In March, the board of California Public Employees’ Retirement System (Calpers) approved a plan that could channel up to $20 billion into private equity startups and corporate buyouts over the next ten years—in an effort to boost returns and cover the benefits promised to its 1.9 million members. This according to an article by Wall Street Journalcolumnist Jason Zweig.

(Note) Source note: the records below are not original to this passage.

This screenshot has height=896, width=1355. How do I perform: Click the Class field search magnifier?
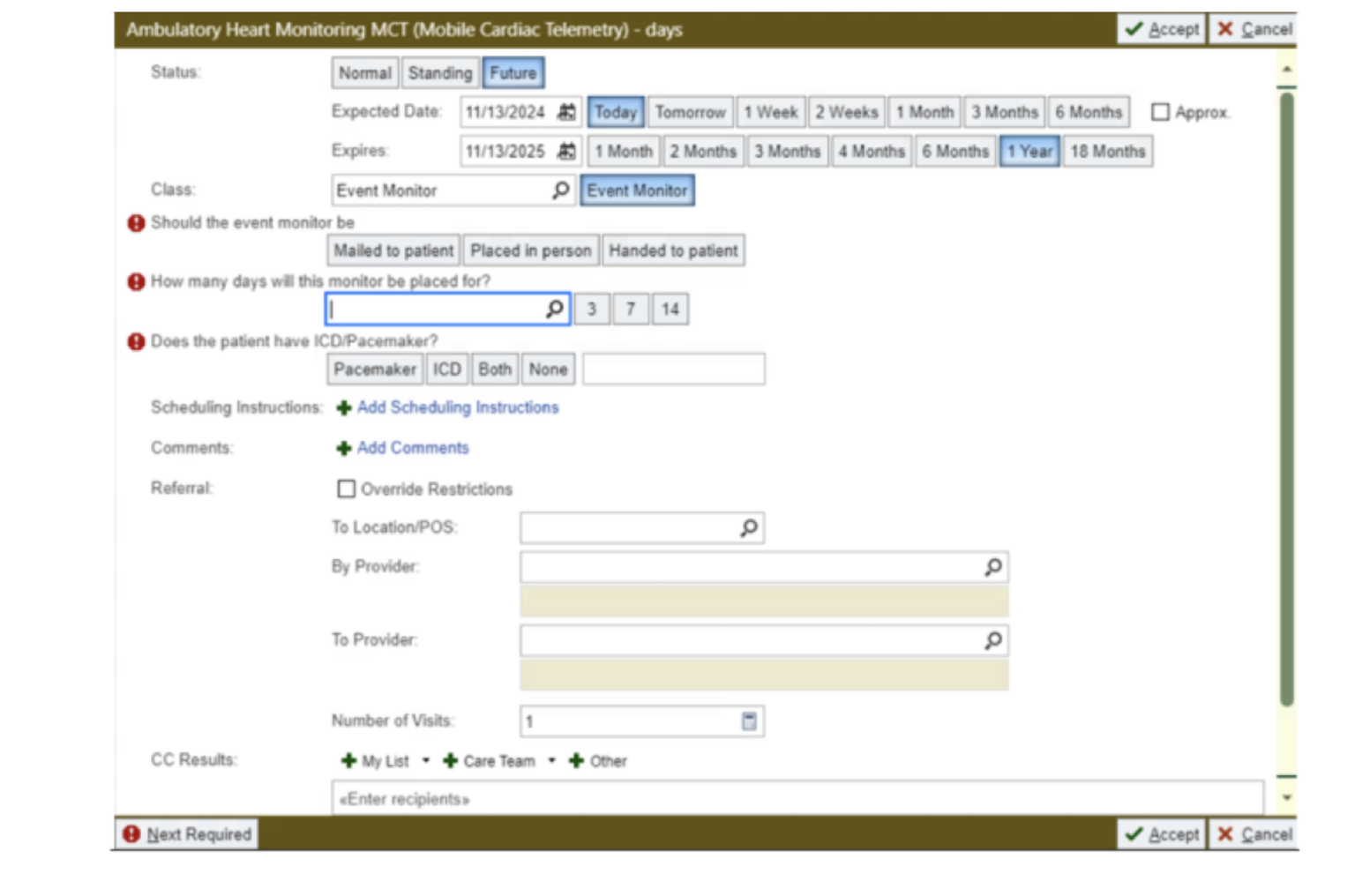pyautogui.click(x=560, y=190)
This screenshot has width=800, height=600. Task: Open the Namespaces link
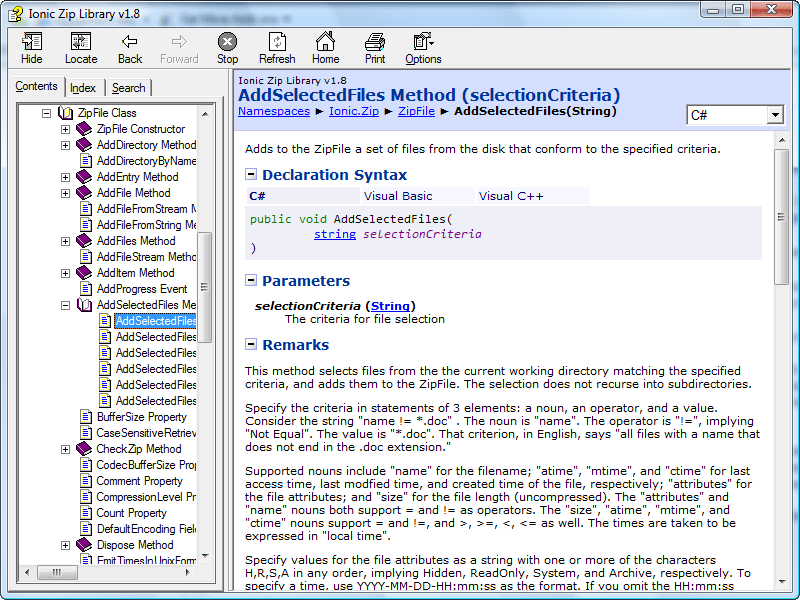(274, 111)
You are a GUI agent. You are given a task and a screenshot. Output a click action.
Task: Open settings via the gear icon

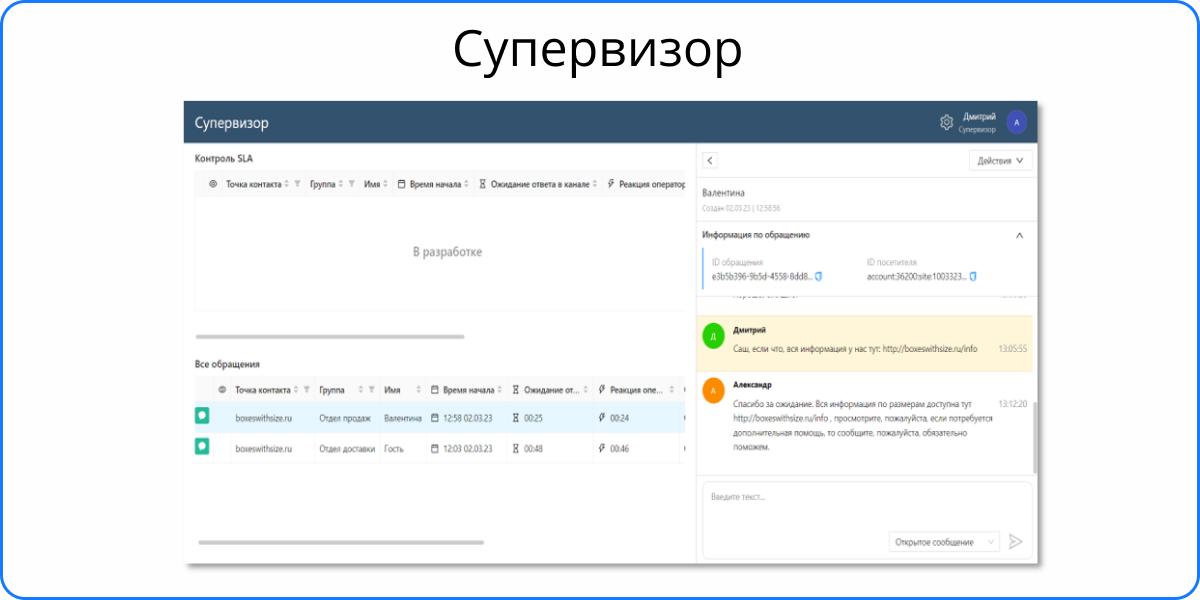point(946,122)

“Over the ten years through June 2018,” Zweig reports, “private equity was Calpers’ best-performing asset, returning an average of 9% annually, compared with 6.7% on public stocks” (Preqin data showed that the median pension fund earned 8.8% on private equity and 6.8% on public stocks). “Still,” Zweig notes, “the future for private equity might not be as lucrative as the past, with money gushing in and with buyouts priced near their highest levels in the past decade and a half.” He cites comments from industry experts that echo the concern, including from Preston McSwain of Fiduciary Wealth Partners: “For society’s sake, we hope returns on private equity will be good for these pension funds.”
But Calpers’ chief investment officer Ben Meng said in an interview that private equity is a “more know-who market than a know-how market. We can get access to the best-performing managers most of the time.” Not investing or keeping funds in cash, says Meng, is not an option for Calpers, but he is aware of the downside. “This may or may not work now,” Meng said, adding, “We won’t know unless we try. People should be mindful of the risks.”